Juvénal Mbo, conducteur d’un taxi, affirme qu’il ne prendra pas le vaccin. «Même si on nous montrait le président de la République en train d’être injecté de ce vaccin», lâche ce taximan.
«La vaccination est fait sur base de volontariat. Le ministère de la santé a bien indiqué les personnes concernées. Que l’intox ne prenne pas le dessus sur les parents concernant les enfants dans les écoles». C’est ce que préconise Mbaki, médecin dans un centre de santé dans la commune Barambu.
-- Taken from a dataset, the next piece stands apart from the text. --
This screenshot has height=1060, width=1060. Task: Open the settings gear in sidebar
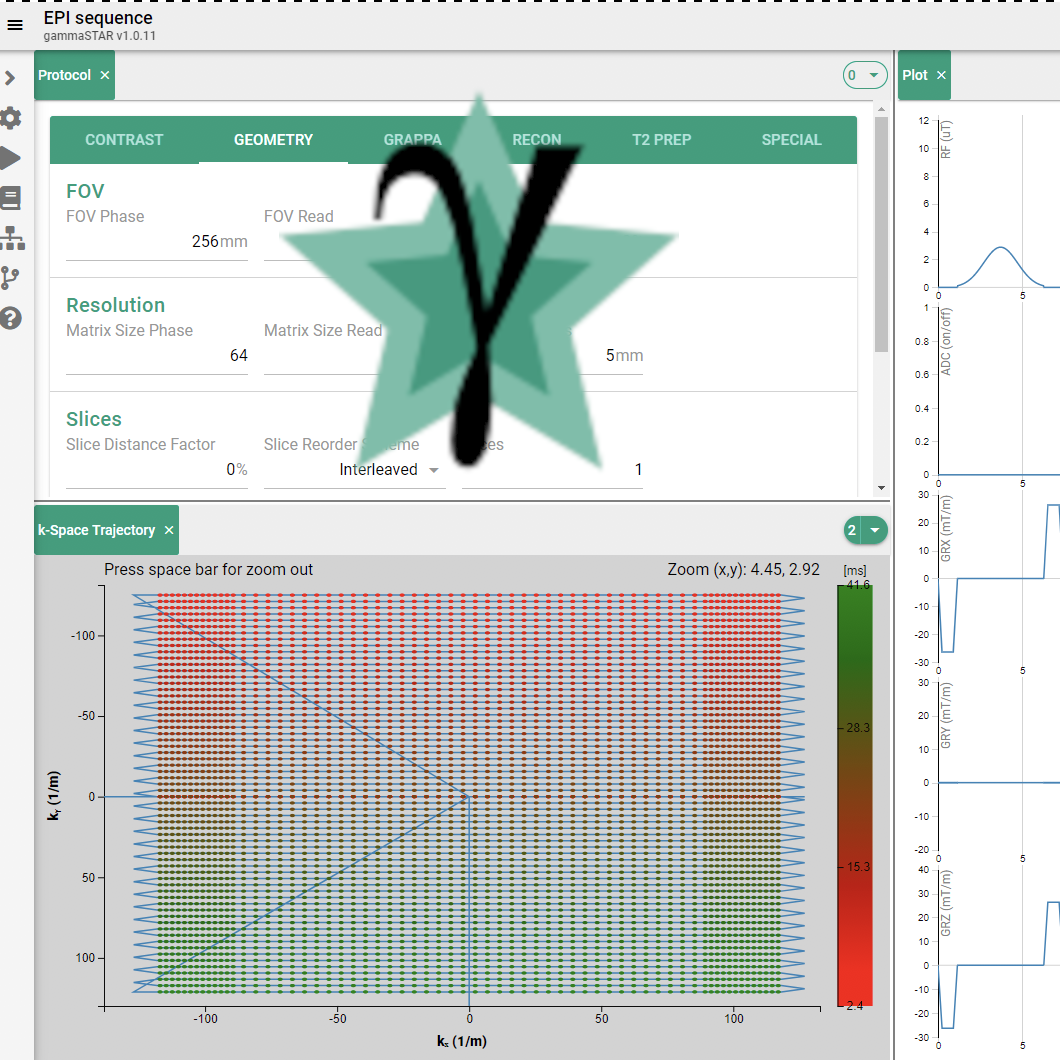(x=11, y=118)
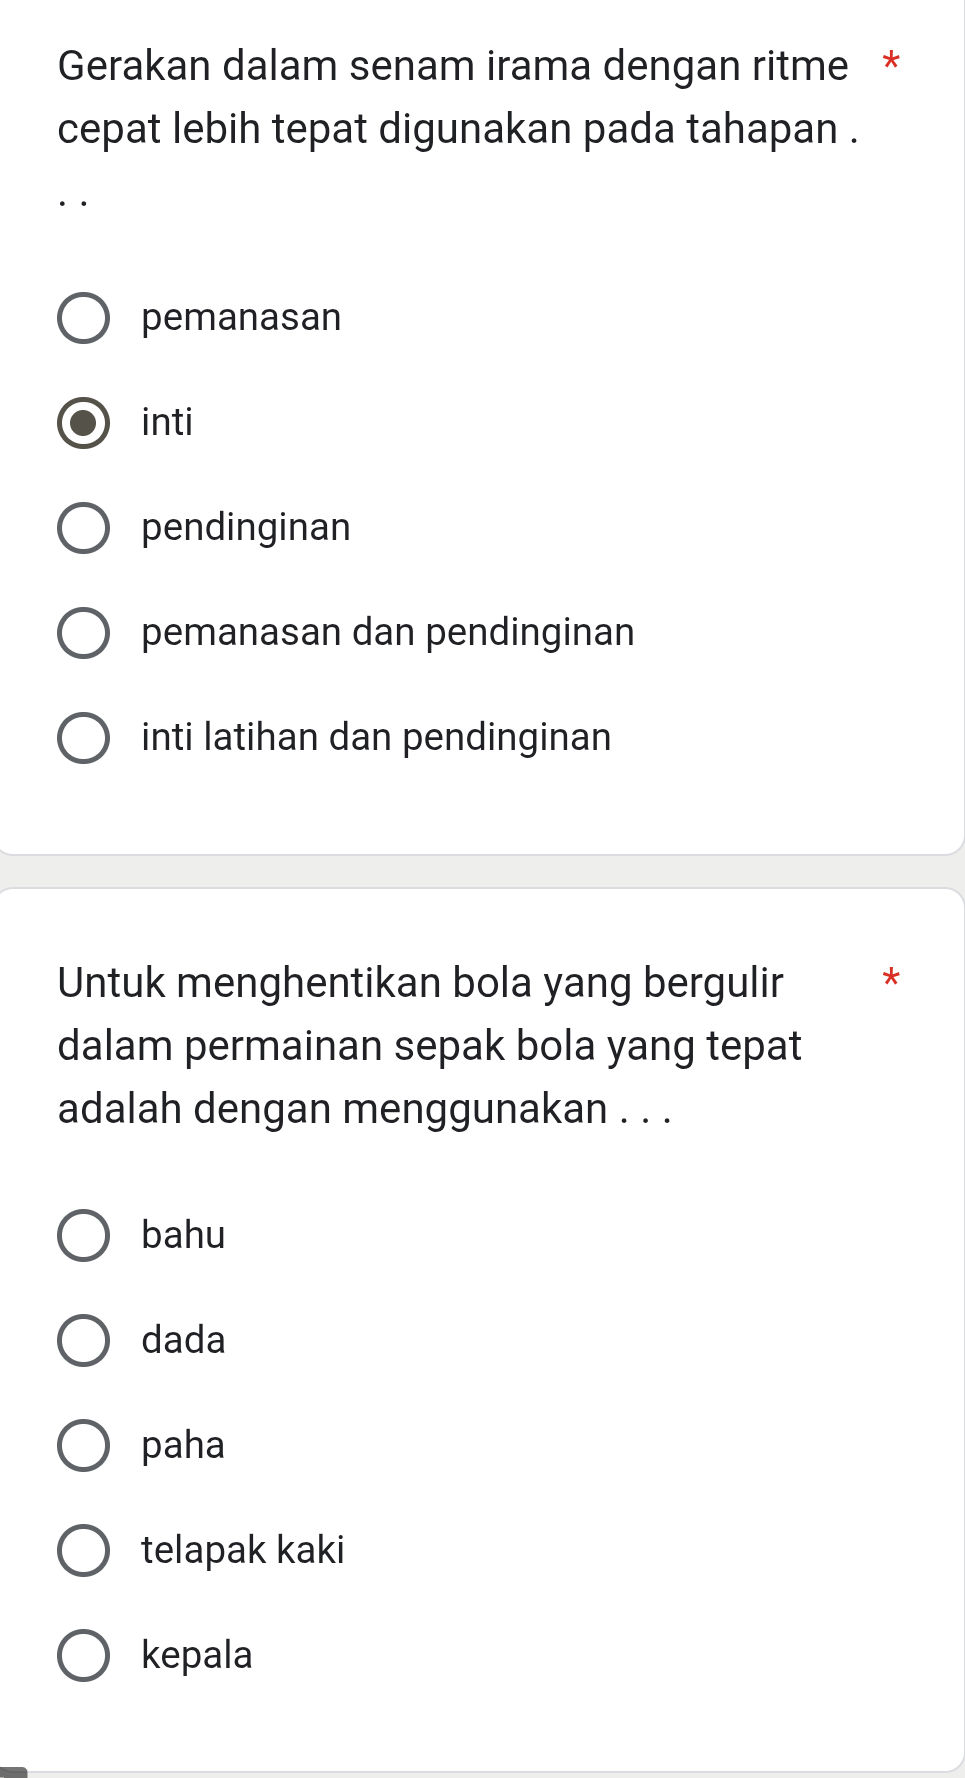Select the "pendinginan" answer option
This screenshot has width=965, height=1778.
point(84,528)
«Nous sommes en retard dans la vaccination par rapport à d’autres pays africains. Nous devons nous rattraper sérieusement. Je vais me faire vacciner contre le COVID-19. Il n’y a rien à avoir peur», rassure Goss Benda, pasteur et travailleur à la fonction publique.
En RDC, la campagne de vaccination contre le COVID-19 a été lancée ce lundi 19 avril aux cliniques universitaires de Kinshasa, la capitale avec le vaccin AstraZeneca. C’était en présence d’Eteni Longondo, ministre congolais de la Santé. Il est le premier à recevoir le vaccin.